The advantage of eSource is appropriate, and the FDA approved it because it will be useful in: facilitating the input of electronic source data in real time during site visits, eliminates the need for data duplication, allows accurate and complete data using electronic prompts for inconsistent and missing data and reduces the likelihood of transcription errors.
Modernization and optimization of the data collection method is needed, with the result that most of the research work carried out by several pharmaceutical companies was mainly related to the creation of internal competence. As you move forward, it is imperative that standards and interoperability across different eSource sources come together to help create systems that provide accurate data in clinical studies.

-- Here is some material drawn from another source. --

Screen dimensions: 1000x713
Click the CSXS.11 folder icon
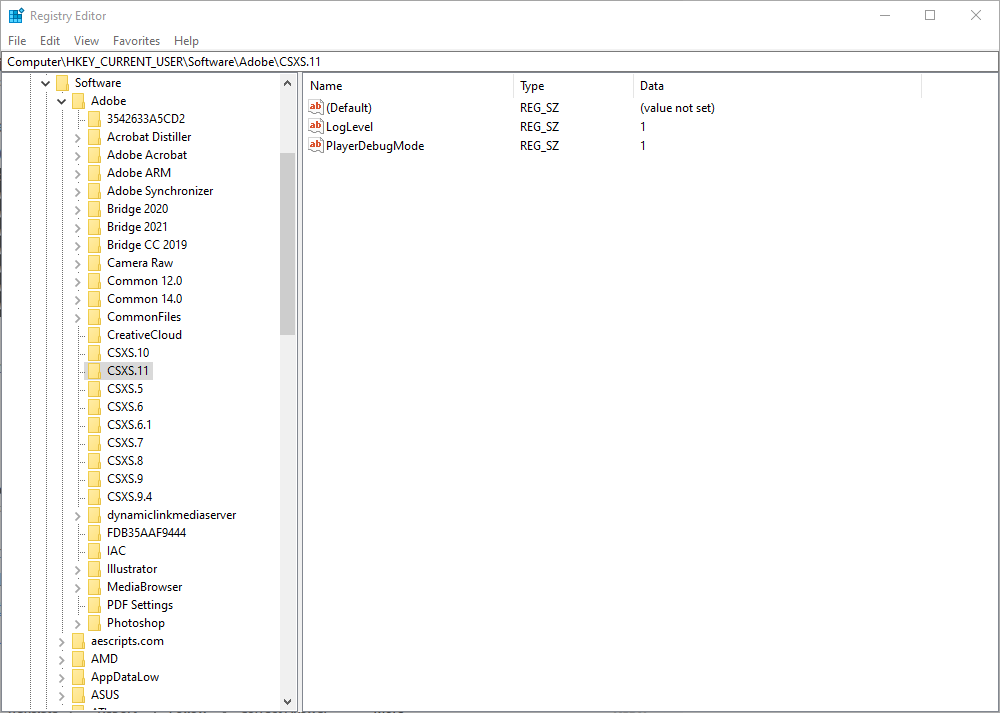94,370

Using the Clinical Data Repository (CDR) to optimize movements
The ability to effectively manage, report and analyze data is of paramount importance in clinical trials. The main obstacle is that clinical trial data are often entered by clinicians electronically or manually across multiple channels, including EDC, LIMS, CDMS and IVRS, and other systems, each of which has unique basic needs. This approach leads to the fact that the data ends in different databases, which makes it difficult and time-consuming to use and synchronize data.

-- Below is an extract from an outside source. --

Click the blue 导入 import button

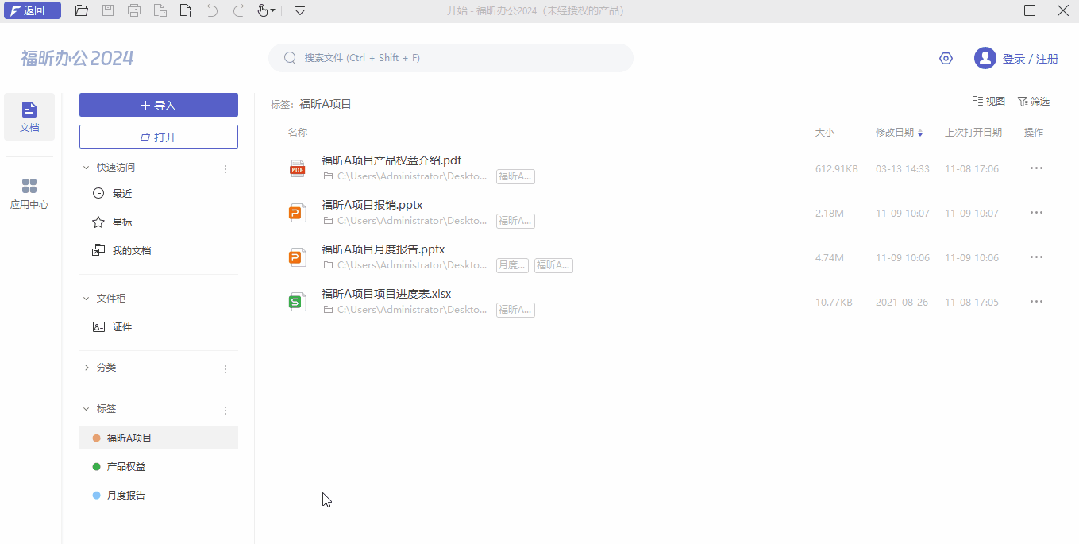pos(158,105)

There is confusion as to which institution or CDR is defined as opposed to a clinical data repository (CDW). CDRs can be viewed as consolidated storage and transmission of data for clinical trials, including security, workflow, and systems for performing everyday tasks under a single umbrella.
Centralizing the storage and management of data results is the goal of the CDR and provides a robust and reliable infrastructure that supports the analysis and management of clinical data, facilitating standardization and secure data transfer, allowing analytics and inter-seasonal analysis and leakage data from pipeline tests.
In conclusion, progress in clinical trials and development has become the backdrop to the success of science. While new technologies help streamline the protocol and save money, the future also requires sensible integration, linking the data collected during the tests with the data obtained during the clinical treatment phase, the research objectives should be aligned with the protocol to eliminate actions that do not support end points.